Hodgson Russ Newsletter
May 21, 2015

RULINGS, ETC.

DOL Again Proposes Regulations Governing Provision of Retirement Advice.  Several years ago, the Department of Labor (DOL) proposed a regulation that would have redefined the term “fiduciary.” The proposed regulation received a great deal of criticism, prompting the DOL to withdraw its proposal. In February of this year, President Obama called on the DOL to move forward with the proposed rulemaking to require that retirement advisors be subject to a fiduciary duty. As a result, the DOL reissued the proposed regulation defining and expanding the term “fiduciary” largely in line with the prior proposal and the call of the president. One difference is that the rationale for the regulation is now focused on what the DOL considers a conflict of interest in retirement advice that it claims costs workers and their families billions of dollars every year.

Generally, when we think of guidance issued by the DOL with respect to retirement arrangements, we envision actions that affect qualified retirement plans governed by the Employee Retirement Income Security Act (ERISA). This proposed regulation applies to retirement arrangements far beyond qualified retirement plans. The proposed regulation would consider a person to be a fiduciary under ERISA and the Internal Revenue Code when that person provides investment advice with respect to an employee benefit plan or an individual retirement account-type arrangement. Included in the scope of this proposal are Individual Retirement Accounts (IRAs), Health Spending Accounts (HSAs), and Coverdell Education Savings Accounts -- a much broader group than the typical qualified retirement plan. 

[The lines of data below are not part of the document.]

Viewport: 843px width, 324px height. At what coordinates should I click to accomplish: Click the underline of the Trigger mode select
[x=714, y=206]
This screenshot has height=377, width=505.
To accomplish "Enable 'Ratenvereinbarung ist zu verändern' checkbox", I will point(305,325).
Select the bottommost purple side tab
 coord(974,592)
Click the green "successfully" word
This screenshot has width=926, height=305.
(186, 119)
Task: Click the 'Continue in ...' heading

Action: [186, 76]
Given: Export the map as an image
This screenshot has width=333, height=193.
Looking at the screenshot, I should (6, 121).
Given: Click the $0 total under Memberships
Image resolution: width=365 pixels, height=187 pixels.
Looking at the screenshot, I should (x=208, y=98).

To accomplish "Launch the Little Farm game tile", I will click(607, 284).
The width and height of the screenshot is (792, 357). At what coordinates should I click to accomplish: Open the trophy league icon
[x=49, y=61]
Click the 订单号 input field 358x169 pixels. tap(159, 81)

With respect to all of these arrangements, the proposed regulation would provide that a person is subject to the fiduciary standards if, for a fee or other compensation, a person provides “covered advice,” such as:

  • Recommendations as to the advisability of acquiring, holding, and disposing of securities or other property;
  • Recommendations to receive a distribution of benefits or to roll over assets from a qualified plan or an IRA;
  • Recommendations as to the management of securities or property, including management of assets to be rolled over to or distributed from an IRA;
  • Appraisals or fairness opinions concerning the value of securities or property involving a transaction with a retirement plan or IRA; and
  • Recommendations regarding someone who will also receive a fee or compensation for providing the above advice.

Fiduciary status will also apply to those who either 1) directly or indirectly represent or acknowledge their fiduciary status, or 2) provide advice under an agreement or with the understanding that the advice is individualized to the recipient or is to be considered when making investment or management decisions with respect to securities or other property.

The scope as to what type of advice rises to the level of fiduciary advice is much broader than under current regulations. For example, a recommendation about whether to receive a distribution of benefits or roll the amounts over to another plan or an IRA falls within the category of covered advice. 

In addition to the proposed regulations, the DOL also proposed two prohibited transaction exemptions and some modifications to other existing prohibited transactions exemptions. Given the expanded definition of fiduciary that would result from the issuance of a final regulation in this form, these exemptions and modifications would be necessary and would allow for orderly business transactions. While described by the DOL as broad and flexible, however, the exemptions have been criticized as narrow in scope by the investment industry.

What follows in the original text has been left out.